Work order:
Before copying, set aside the pictures; then restate exactly the lines from the one with "Where should I click to: Expand" through the last line of the records.

◆ ◆ ◆

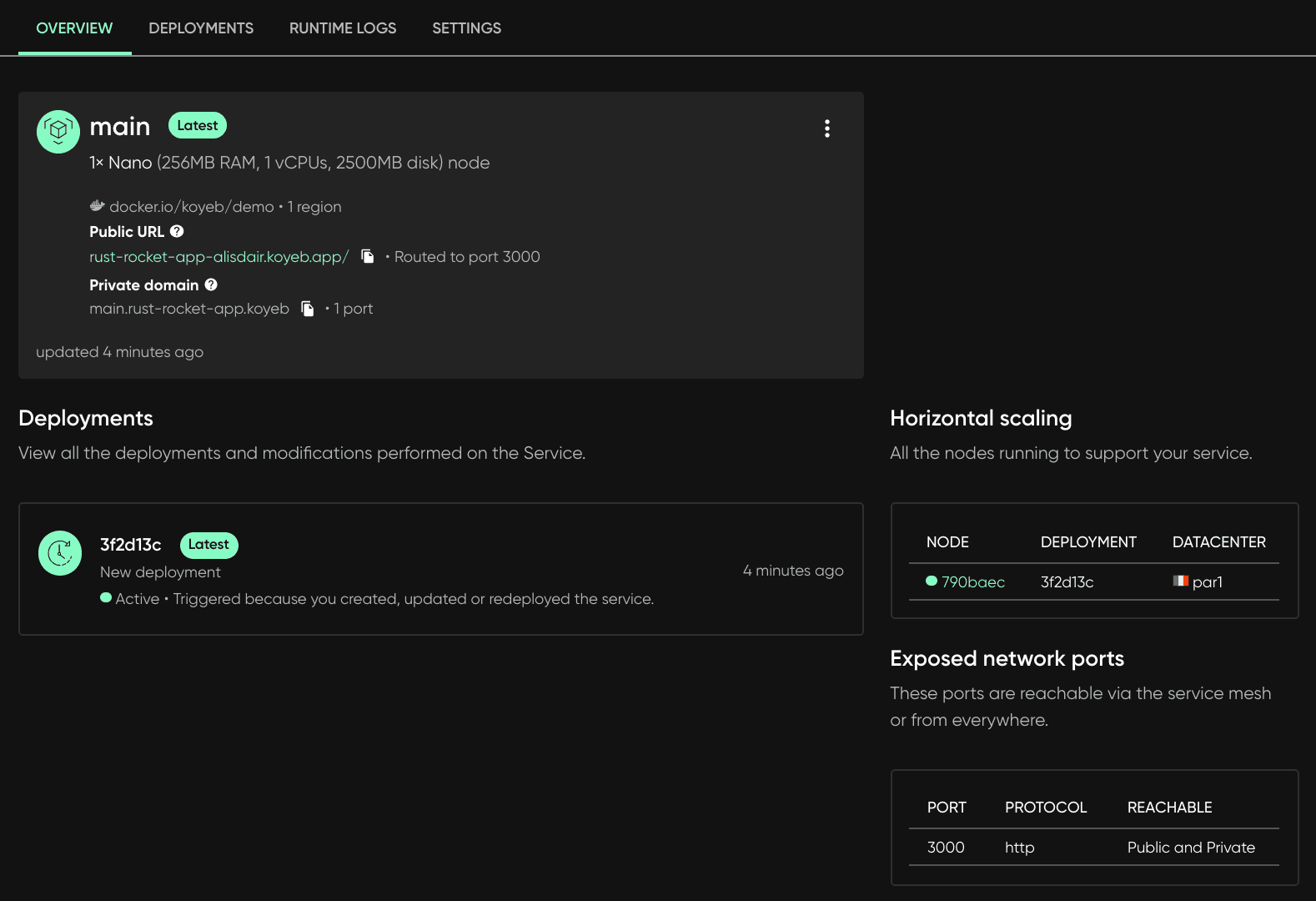This screenshot has height=901, width=1316.
Task: Open the rust-rocket-app-alisdair.koyeb.app link
Action: 218,257
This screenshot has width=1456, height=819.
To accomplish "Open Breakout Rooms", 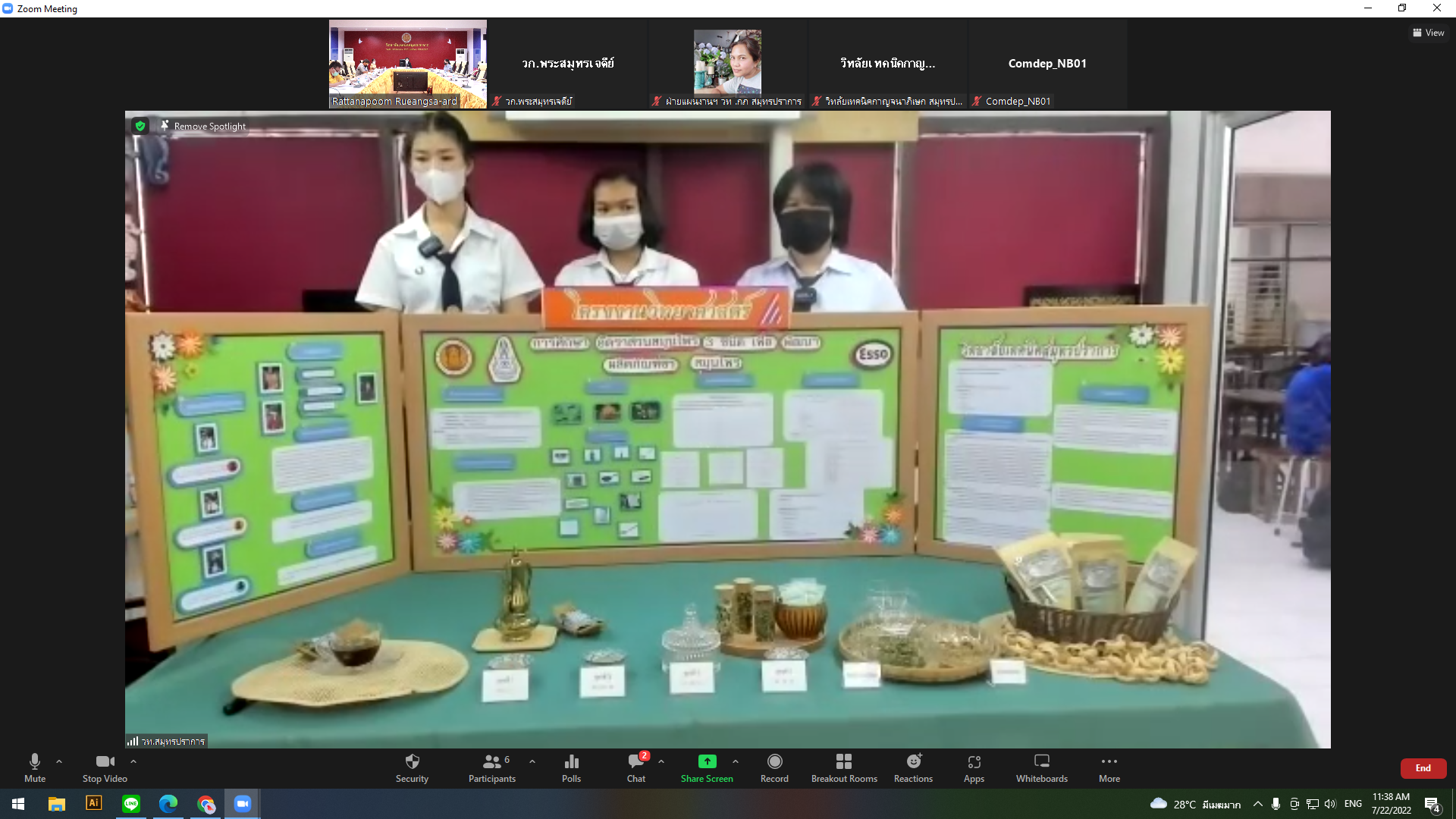I will pyautogui.click(x=844, y=768).
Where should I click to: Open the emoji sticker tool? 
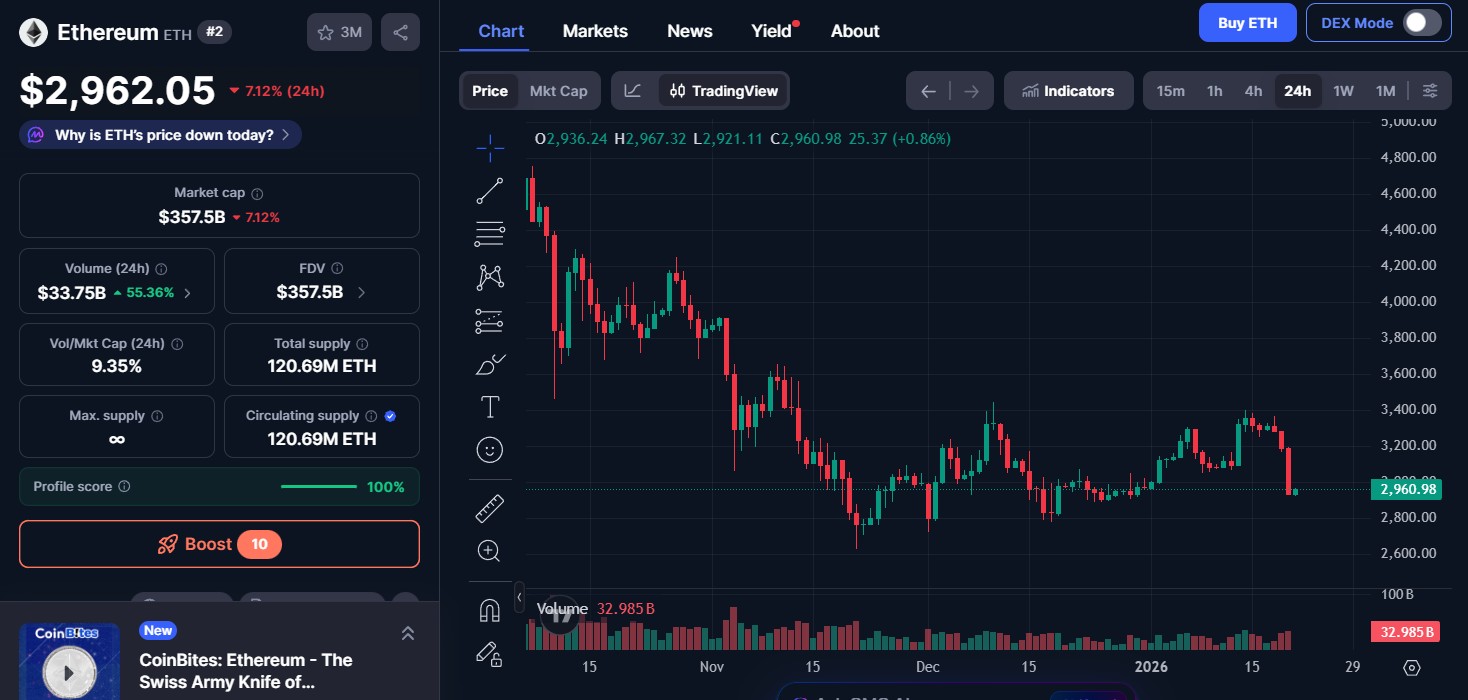click(490, 449)
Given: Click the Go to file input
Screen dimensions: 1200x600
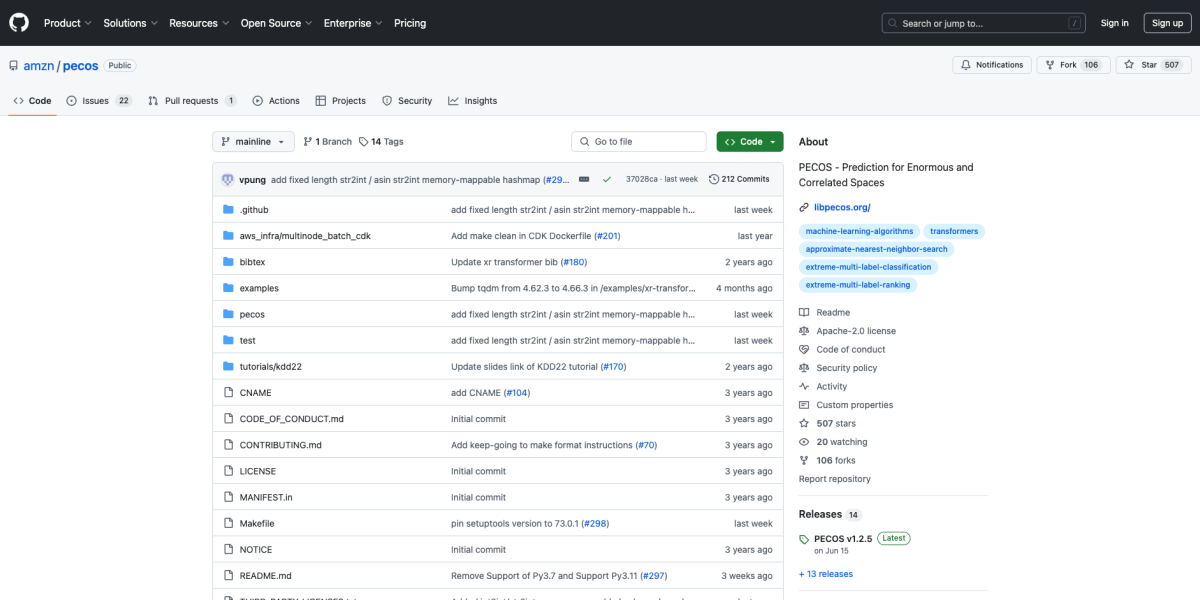Looking at the screenshot, I should coord(638,142).
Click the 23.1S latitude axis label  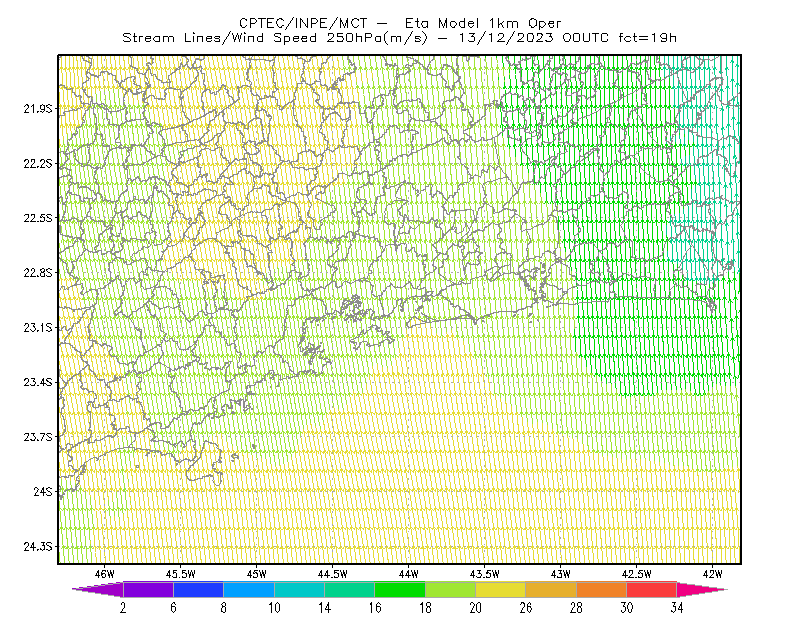[38, 327]
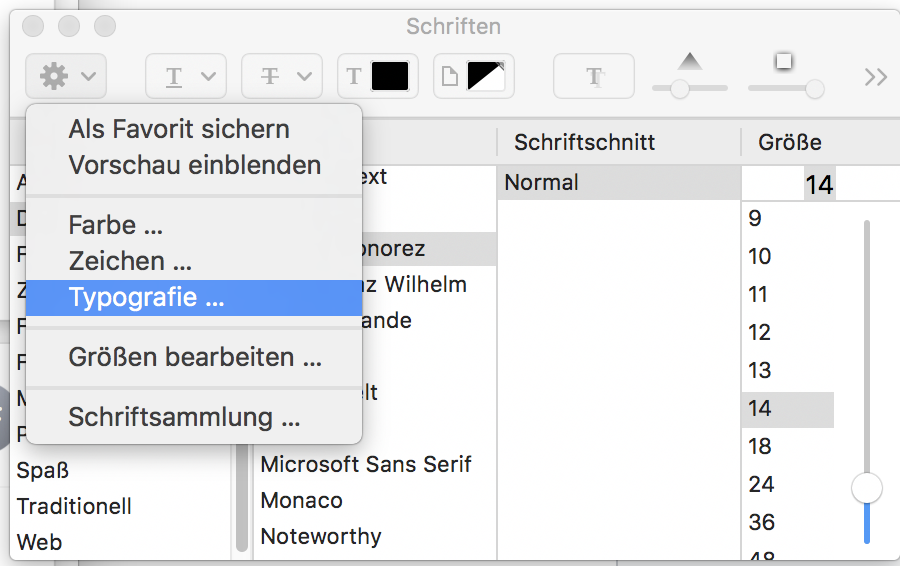Viewport: 900px width, 566px height.
Task: Click the shadow blur slider knob
Action: point(814,89)
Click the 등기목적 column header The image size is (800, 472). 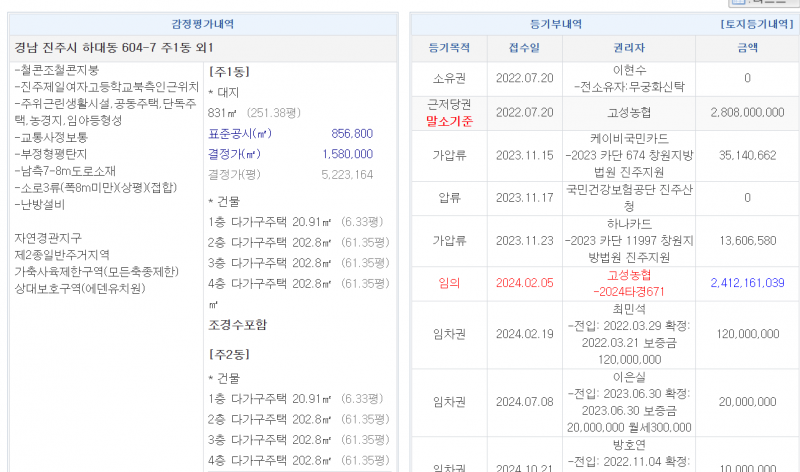click(448, 47)
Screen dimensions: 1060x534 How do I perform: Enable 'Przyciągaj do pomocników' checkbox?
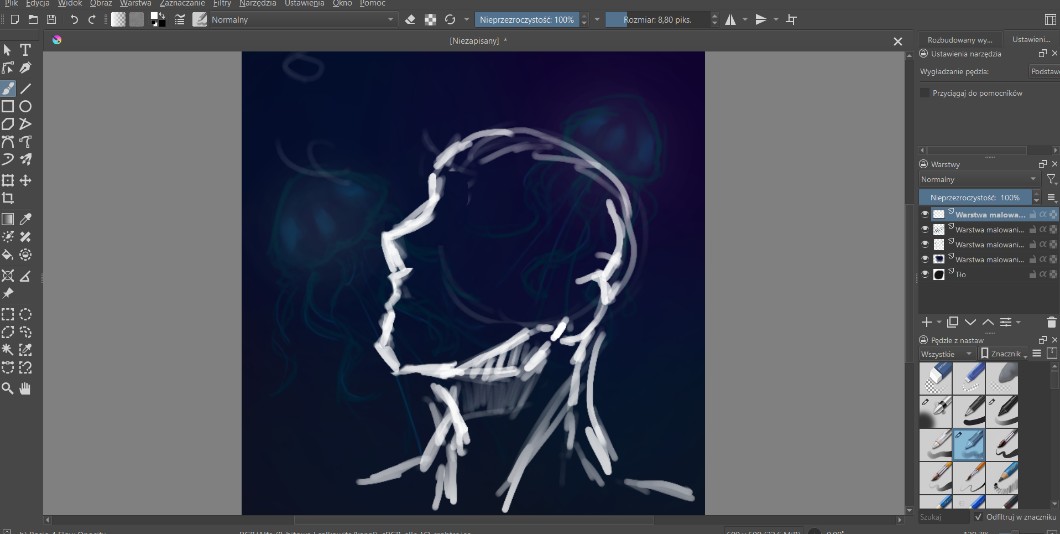(925, 93)
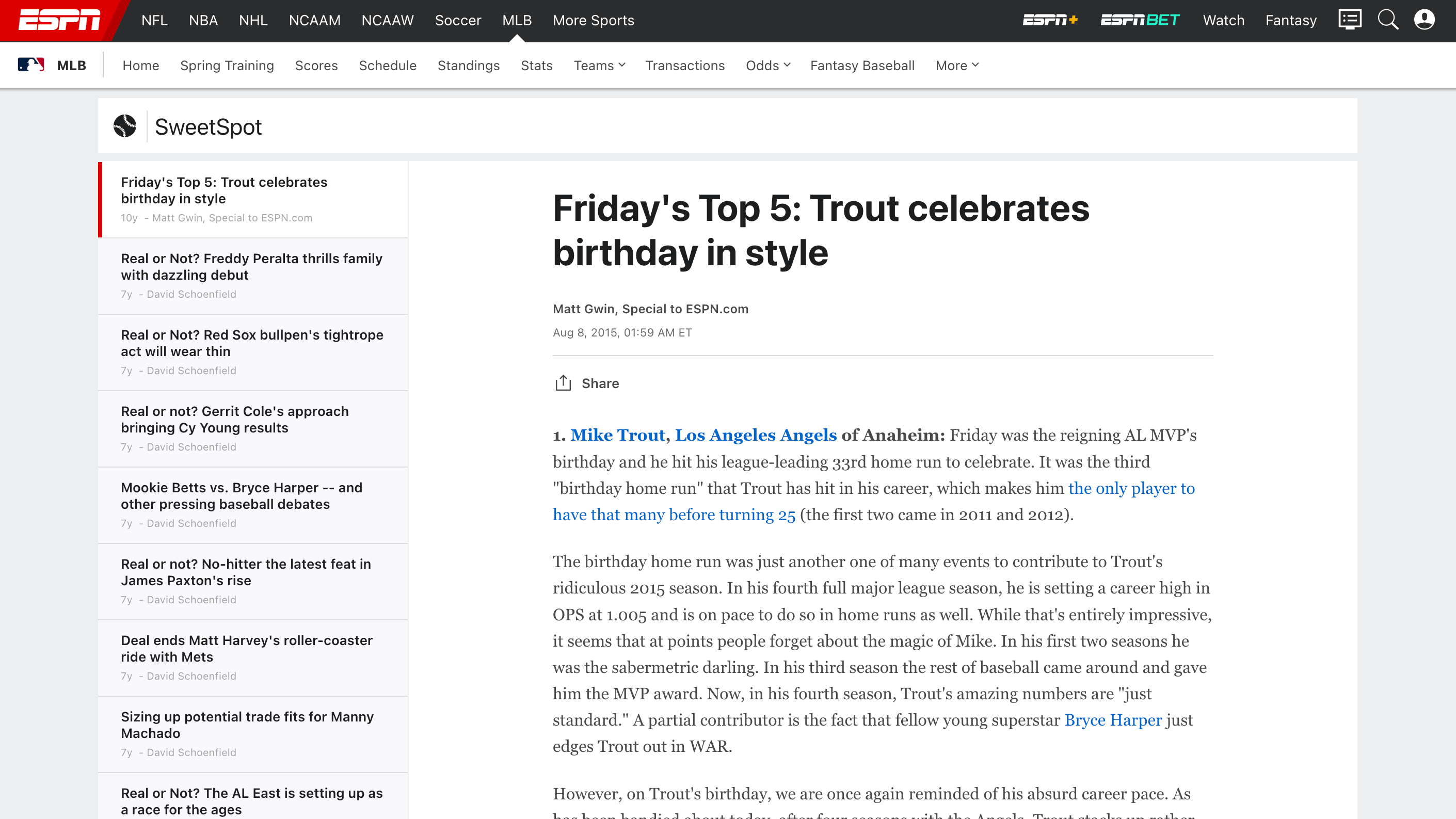Click the ESPN logo
The width and height of the screenshot is (1456, 819).
[59, 20]
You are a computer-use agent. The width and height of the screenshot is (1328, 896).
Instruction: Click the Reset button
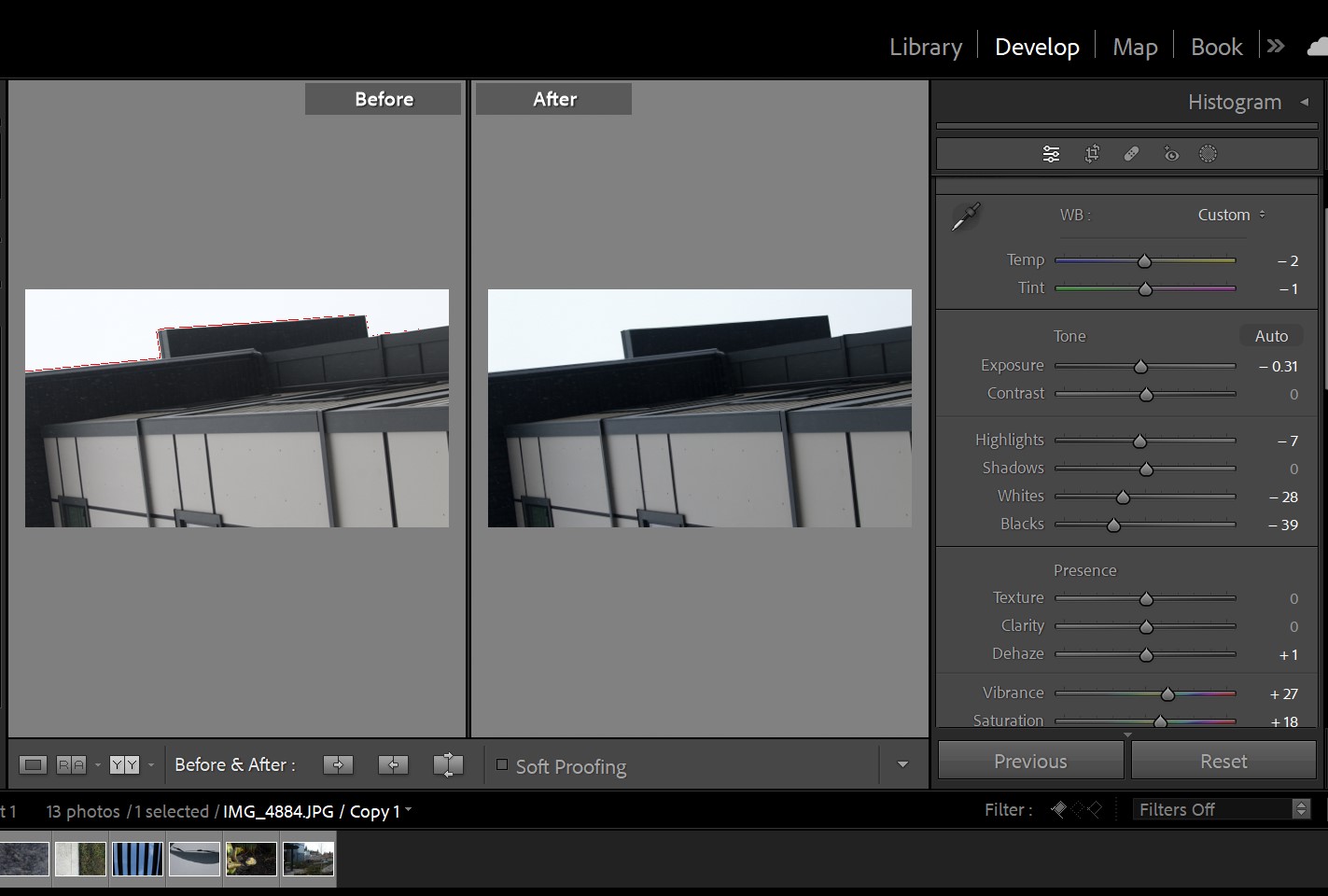[1223, 762]
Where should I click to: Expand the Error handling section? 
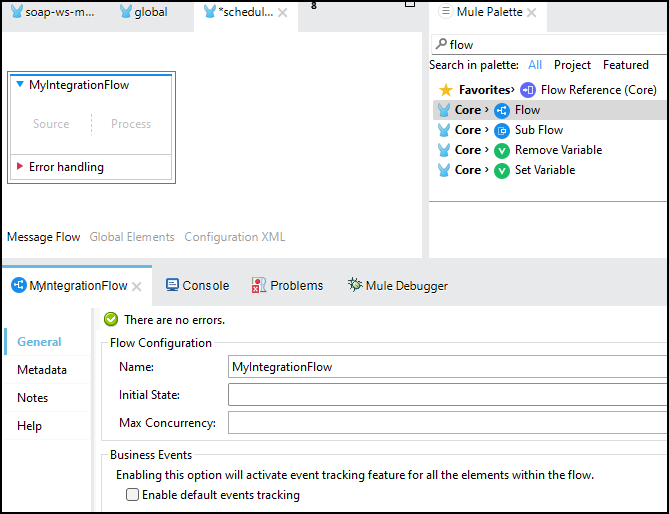pyautogui.click(x=20, y=167)
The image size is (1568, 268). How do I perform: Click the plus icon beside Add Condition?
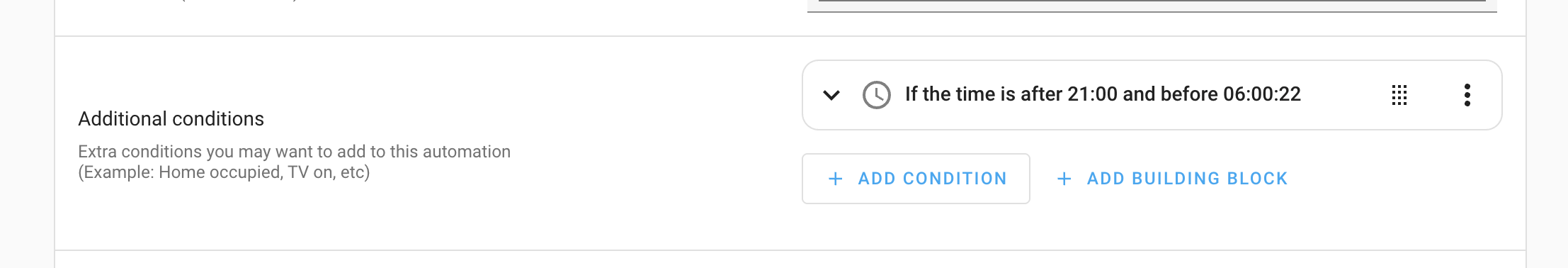click(836, 179)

◆ ◆ ◆

Response to this task:
Where should I click to: Expand the Error handling section? 
pyautogui.click(x=20, y=167)
The image size is (1568, 268). How do I perform: Click the plus icon beside Add Condition?
click(836, 179)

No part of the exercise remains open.